Saved data entries:
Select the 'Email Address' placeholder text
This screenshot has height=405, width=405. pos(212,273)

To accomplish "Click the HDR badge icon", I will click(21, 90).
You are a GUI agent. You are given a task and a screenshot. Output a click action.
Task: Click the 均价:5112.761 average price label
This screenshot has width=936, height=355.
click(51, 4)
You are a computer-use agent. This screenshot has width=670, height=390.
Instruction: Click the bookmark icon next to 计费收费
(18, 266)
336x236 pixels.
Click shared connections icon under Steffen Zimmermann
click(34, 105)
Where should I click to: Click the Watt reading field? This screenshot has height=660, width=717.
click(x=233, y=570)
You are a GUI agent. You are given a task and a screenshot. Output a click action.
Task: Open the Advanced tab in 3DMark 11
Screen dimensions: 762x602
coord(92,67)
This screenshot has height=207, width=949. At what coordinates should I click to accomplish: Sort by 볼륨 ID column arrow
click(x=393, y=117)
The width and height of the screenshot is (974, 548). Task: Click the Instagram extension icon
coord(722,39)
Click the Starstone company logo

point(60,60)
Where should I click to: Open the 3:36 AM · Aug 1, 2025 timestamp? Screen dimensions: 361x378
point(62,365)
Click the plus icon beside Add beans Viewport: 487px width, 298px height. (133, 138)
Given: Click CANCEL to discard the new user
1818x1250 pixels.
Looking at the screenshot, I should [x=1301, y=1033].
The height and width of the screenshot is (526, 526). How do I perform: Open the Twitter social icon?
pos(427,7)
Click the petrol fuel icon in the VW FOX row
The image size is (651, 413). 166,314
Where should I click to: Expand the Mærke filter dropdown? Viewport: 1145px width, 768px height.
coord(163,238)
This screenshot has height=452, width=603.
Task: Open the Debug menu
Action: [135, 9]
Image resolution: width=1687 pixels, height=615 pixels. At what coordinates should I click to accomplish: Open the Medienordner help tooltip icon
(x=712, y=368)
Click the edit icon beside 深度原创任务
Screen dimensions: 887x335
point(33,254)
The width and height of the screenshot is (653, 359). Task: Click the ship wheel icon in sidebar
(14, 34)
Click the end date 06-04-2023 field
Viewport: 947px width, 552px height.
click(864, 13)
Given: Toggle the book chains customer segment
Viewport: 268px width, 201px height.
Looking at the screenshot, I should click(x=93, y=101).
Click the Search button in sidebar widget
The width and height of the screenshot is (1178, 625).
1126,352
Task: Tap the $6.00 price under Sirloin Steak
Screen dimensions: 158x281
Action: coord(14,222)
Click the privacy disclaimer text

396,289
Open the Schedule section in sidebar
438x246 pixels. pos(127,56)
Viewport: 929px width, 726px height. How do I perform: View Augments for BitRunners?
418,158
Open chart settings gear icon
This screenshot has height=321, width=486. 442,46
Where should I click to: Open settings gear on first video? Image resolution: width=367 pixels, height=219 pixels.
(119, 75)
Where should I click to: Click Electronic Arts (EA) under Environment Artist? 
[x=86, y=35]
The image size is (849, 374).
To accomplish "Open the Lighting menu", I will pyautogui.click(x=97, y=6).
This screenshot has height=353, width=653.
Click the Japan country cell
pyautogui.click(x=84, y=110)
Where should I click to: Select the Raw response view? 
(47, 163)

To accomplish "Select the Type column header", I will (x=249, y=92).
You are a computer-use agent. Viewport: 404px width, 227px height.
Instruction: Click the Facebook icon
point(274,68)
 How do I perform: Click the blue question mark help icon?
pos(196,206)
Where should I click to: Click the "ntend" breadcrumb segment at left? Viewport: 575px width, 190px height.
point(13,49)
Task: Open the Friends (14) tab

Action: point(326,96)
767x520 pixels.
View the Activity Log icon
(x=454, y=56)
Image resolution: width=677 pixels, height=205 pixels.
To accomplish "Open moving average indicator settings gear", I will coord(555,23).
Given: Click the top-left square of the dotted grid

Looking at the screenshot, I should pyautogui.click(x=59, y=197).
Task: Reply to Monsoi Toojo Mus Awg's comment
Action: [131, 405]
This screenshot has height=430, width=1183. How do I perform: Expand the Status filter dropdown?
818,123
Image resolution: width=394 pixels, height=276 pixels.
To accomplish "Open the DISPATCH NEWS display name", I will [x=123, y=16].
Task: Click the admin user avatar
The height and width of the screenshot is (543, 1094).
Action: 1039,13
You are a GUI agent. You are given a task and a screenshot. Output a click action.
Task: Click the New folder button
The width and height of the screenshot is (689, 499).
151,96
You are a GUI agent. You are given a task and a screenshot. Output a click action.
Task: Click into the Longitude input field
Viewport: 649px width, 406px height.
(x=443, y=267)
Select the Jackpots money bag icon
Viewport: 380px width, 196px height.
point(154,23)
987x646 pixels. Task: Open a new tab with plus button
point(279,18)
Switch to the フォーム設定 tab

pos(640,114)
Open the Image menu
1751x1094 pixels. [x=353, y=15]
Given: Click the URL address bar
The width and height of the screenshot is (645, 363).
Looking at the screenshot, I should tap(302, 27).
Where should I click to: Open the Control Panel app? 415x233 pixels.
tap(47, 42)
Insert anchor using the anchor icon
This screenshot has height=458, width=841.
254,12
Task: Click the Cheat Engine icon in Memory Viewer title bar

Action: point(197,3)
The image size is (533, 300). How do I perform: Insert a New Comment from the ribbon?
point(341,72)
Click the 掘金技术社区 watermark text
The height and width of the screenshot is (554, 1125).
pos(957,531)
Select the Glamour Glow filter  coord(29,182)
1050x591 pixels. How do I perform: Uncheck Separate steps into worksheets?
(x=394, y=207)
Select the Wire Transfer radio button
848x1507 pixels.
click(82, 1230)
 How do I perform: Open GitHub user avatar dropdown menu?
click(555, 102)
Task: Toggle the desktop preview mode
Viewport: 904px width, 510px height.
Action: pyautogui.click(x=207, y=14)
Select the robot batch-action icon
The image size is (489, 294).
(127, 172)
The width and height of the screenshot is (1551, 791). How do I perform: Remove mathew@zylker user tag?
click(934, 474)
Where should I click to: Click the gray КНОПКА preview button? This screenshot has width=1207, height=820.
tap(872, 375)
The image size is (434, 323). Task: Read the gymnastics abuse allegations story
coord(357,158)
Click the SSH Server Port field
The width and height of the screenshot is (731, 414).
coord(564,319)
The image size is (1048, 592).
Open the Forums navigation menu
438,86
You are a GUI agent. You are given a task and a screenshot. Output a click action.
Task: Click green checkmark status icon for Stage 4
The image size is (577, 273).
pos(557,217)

- **YOUR INSTRUCTIONS**: Convert the lines above into a Markdown table with the columns "Row" and "Line", giving each non-blank line its own numbered row and omitting blank lines.

- **SOLUTION FOR THIS EXERCISE**:
| Row | Line |
|---|---|
| 1 | Select the 'Email Address' placeholder text |
| 2 | This screenshot has height=405, width=405. pos(212,273) |
| 3 | To accomplish "Click the HDR badge icon", I will click(21, 90). |
| 4 | You are a GUI agent. You are given a task and a screenshot. Output a click action. |
| 5 | Task: Click the 均价:5112.761 average price label |
| 6 | This screenshot has width=936, height=355. |
| 7 | click(51, 4) |
| 8 | You are a computer-use agent. This screenshot has width=670, height=390. |
| 9 | Instruction: Click the bookmark icon next to 计费收费 |
| 10 | (18, 266) |
| 11 | 336x236 pixels. |
| 12 | Click shared connections icon under Steffen Zimmermann |
| 13 | click(34, 105) |
| 14 | Where should I click to: Click the Watt reading field? This screenshot has height=660, width=717. |
| 15 | click(x=233, y=570) |
| 16 | You are a GUI agent. You are given a task and a screenshot. Output a click action. |
| 17 | Task: Open the Advanced tab in 3DMark 11 |
| 18 | Screen dimensions: 762x602 |
| 19 | coord(92,67) |
| 20 | This screenshot has height=207, width=949. At what coordinates should I click to accomplish: Sort by 볼륨 ID column arrow |
| 21 | click(x=393, y=117) |
| 22 | The width and height of the screenshot is (974, 548). Task: Click the Instagram extension icon |
| 23 | coord(722,39) |
| 24 | Click the Starstone company logo |
| 25 | point(60,60) |
| 26 | Where should I click to: Open the 3:36 AM · Aug 1, 2025 timestamp? Screen dimensions: 361x378 |
| 27 | point(62,365) |
| 28 | Click the plus icon beside Add beans Viewport: 487px width, 298px height. (133, 138) |
| 29 | Given: Click CANCEL to discard the new user |
| 30 | 1818x1250 pixels. |
| 31 | Looking at the screenshot, I should [x=1301, y=1033]. |
| 32 | The height and width of the screenshot is (526, 526). How do I perform: Open the Twitter social icon? |
| 33 | pos(427,7) |
| 34 | Click the petrol fuel icon in the VW FOX row |
| 35 | The image size is (651, 413). 166,314 |
| 36 | Where should I click to: Expand the Mærke filter dropdown? Viewport: 1145px width, 768px height. |
| 37 | coord(163,238) |
| 38 | This screenshot has height=452, width=603. |
| 39 | Task: Open the Debug menu |
| 40 | Action: [135, 9] |
| 41 | Image resolution: width=1687 pixels, height=615 pixels. At what coordinates should I click to accomplish: Open the Medienordner help tooltip icon |
| 42 | (x=712, y=368) |
| 43 | Click the edit icon beside 深度原创任务 |
| 44 | Screen dimensions: 887x335 |
| 45 | point(33,254) |
| 46 | The width and height of the screenshot is (653, 359). Task: Click the ship wheel icon in sidebar |
| 47 | (14, 34) |
| 48 | Click the end date 06-04-2023 field |
| 49 | Viewport: 947px width, 552px height. |
| 50 | click(864, 13) |
| 51 | Given: Toggle the book chains customer segment |
| 52 | Viewport: 268px width, 201px height. |
| 53 | Looking at the screenshot, I should click(x=93, y=101). |
| 54 | Click the Search button in sidebar widget |
| 55 | The width and height of the screenshot is (1178, 625). |
| 56 | 1126,352 |
| 57 | Task: Tap the $6.00 price under Sirloin Steak |
| 58 | Screen dimensions: 158x281 |
| 59 | Action: coord(14,222) |
| 60 | Click the privacy disclaimer text |
| 61 | 396,289 |
| 62 | Open the Schedule section in sidebar |
| 63 | 438x246 pixels. pos(127,56) |
| 64 | Viewport: 929px width, 726px height. How do I perform: View Augments for BitRunners? |
| 65 | 418,158 |
| 66 | Open chart settings gear icon |
| 67 | This screenshot has height=321, width=486. 442,46 |
| 68 | Where should I click to: Open settings gear on first video? Image resolution: width=367 pixels, height=219 pixels. |
| 69 | (119, 75) |
| 70 | Where should I click to: Click Electronic Arts (EA) under Environment Artist?  |
| 71 | [x=86, y=35] |
| 72 | The image size is (849, 374). |
| 73 | To accomplish "Open the Lighting menu", I will pyautogui.click(x=97, y=6). |
| 74 | This screenshot has height=353, width=653. |
| 75 | Click the Japan country cell |
| 76 | pyautogui.click(x=84, y=110) |
| 77 | Where should I click to: Select the Raw response view?  |
| 78 | (47, 163) |
| 79 | To accomplish "Select the Type column header", I will (x=249, y=92). |
| 80 | You are a computer-use agent. Viewport: 404px width, 227px height. |
| 81 | Instruction: Click the Facebook icon |
| 82 | point(274,68) |
| 83 |  How do I perform: Click the blue question mark help icon? |
| 84 | pos(196,206) |
| 85 | Where should I click to: Click the "ntend" breadcrumb segment at left? Viewport: 575px width, 190px height. |
| 86 | point(13,49) |
| 87 | Task: Open the Friends (14) tab |
| 88 | Action: point(326,96) |
| 89 | 767x520 pixels. |
| 90 | View the Activity Log icon |
| 91 | (x=454, y=56) |
| 92 | Image resolution: width=677 pixels, height=205 pixels. |
| 93 | To accomplish "Open moving average indicator settings gear", I will coord(555,23). |
| 94 | Given: Click the top-left square of the dotted grid |
| 95 | Looking at the screenshot, I should pyautogui.click(x=59, y=197). |
| 96 | Task: Reply to Monsoi Toojo Mus Awg's comment |
| 97 | Action: [131, 405] |
| 98 | This screenshot has height=430, width=1183. How do I perform: Expand the Status filter dropdown? |
| 99 | 818,123 |
| 100 | Image resolution: width=394 pixels, height=276 pixels. |
| 101 | To accomplish "Open the DISPATCH NEWS display name", I will [x=123, y=16]. |
| 102 | Task: Click the admin user avatar |
| 103 | The height and width of the screenshot is (543, 1094). |
| 104 | Action: 1039,13 |
| 105 | You are a GUI agent. You are given a task and a screenshot. Output a click action. |
| 106 | Task: Click the New folder button |
| 107 | The width and height of the screenshot is (689, 499). |
| 108 | 151,96 |
| 109 | You are a GUI agent. You are given a task and a screenshot. Output a click action. |
| 110 | Task: Click into the Longitude input field |
| 111 | Viewport: 649px width, 406px height. |
| 112 | (x=443, y=267) |
| 113 | Select the Jackpots money bag icon |
| 114 | Viewport: 380px width, 196px height. |
| 115 | point(154,23) |
| 116 | 987x646 pixels. Task: Open a new tab with plus button |
| 117 | point(279,18) |
| 118 | Switch to the フォーム設定 tab |
| 119 | pos(640,114) |
| 120 | Open the Image menu |
| 121 | 1751x1094 pixels. [x=353, y=15] |
| 122 | Given: Click the URL address bar |
| 123 | The width and height of the screenshot is (645, 363). |
| 124 | Looking at the screenshot, I should tap(302, 27). |
| 125 | Where should I click to: Open the Control Panel app? 415x233 pixels. |
| 126 | tap(47, 42) |
| 127 | Insert anchor using the anchor icon |
| 128 | This screenshot has height=458, width=841. |
| 129 | 254,12 |
| 130 | Task: Click the Cheat Engine icon in Memory Viewer title bar |
| 131 | Action: point(197,3) |
| 132 | The image size is (533, 300). How do I perform: Insert a New Comment from the ribbon? |
| 133 | point(341,72) |
| 134 | Click the 掘金技术社区 watermark text |
| 135 | The height and width of the screenshot is (554, 1125). |
| 136 | pos(957,531) |
| 137 | Select the Glamour Glow filter  coord(29,182) |
| 138 | 1050x591 pixels. How do I perform: Uncheck Separate steps into worksheets? |
| 139 | (x=394, y=207) |
| 140 | Select the Wire Transfer radio button |
| 141 | 848x1507 pixels. |
| 142 | click(82, 1230) |
| 143 |  How do I perform: Open GitHub user avatar dropdown menu? |
| 144 | click(555, 102) |
| 145 | Task: Toggle the desktop preview mode |
| 146 | Viewport: 904px width, 510px height. |
| 147 | Action: pyautogui.click(x=207, y=14) |
| 148 | Select the robot batch-action icon |
| 149 | The image size is (489, 294). |
| 150 | (127, 172) |
| 151 | The width and height of the screenshot is (1551, 791). How do I perform: Remove mathew@zylker user tag? |
| 152 | click(934, 474) |
| 153 | Where should I click to: Click the gray КНОПКА preview button? This screenshot has width=1207, height=820. |
| 154 | tap(872, 375) |
| 155 | The image size is (434, 323). Task: Read the gymnastics abuse allegations story |
| 156 | coord(357,158) |
| 157 | Click the SSH Server Port field |
| 158 | The width and height of the screenshot is (731, 414). |
| 159 | coord(564,319) |
| 160 | The image size is (1048, 592). |
| 161 | Open the Forums navigation menu |
| 162 | 438,86 |
| 163 | You are a GUI agent. You are given a task and a screenshot. Output a click action. |
| 164 | Task: Click green checkmark status icon for Stage 4 |
| 165 | The image size is (577, 273). |
| 166 | pos(557,217) |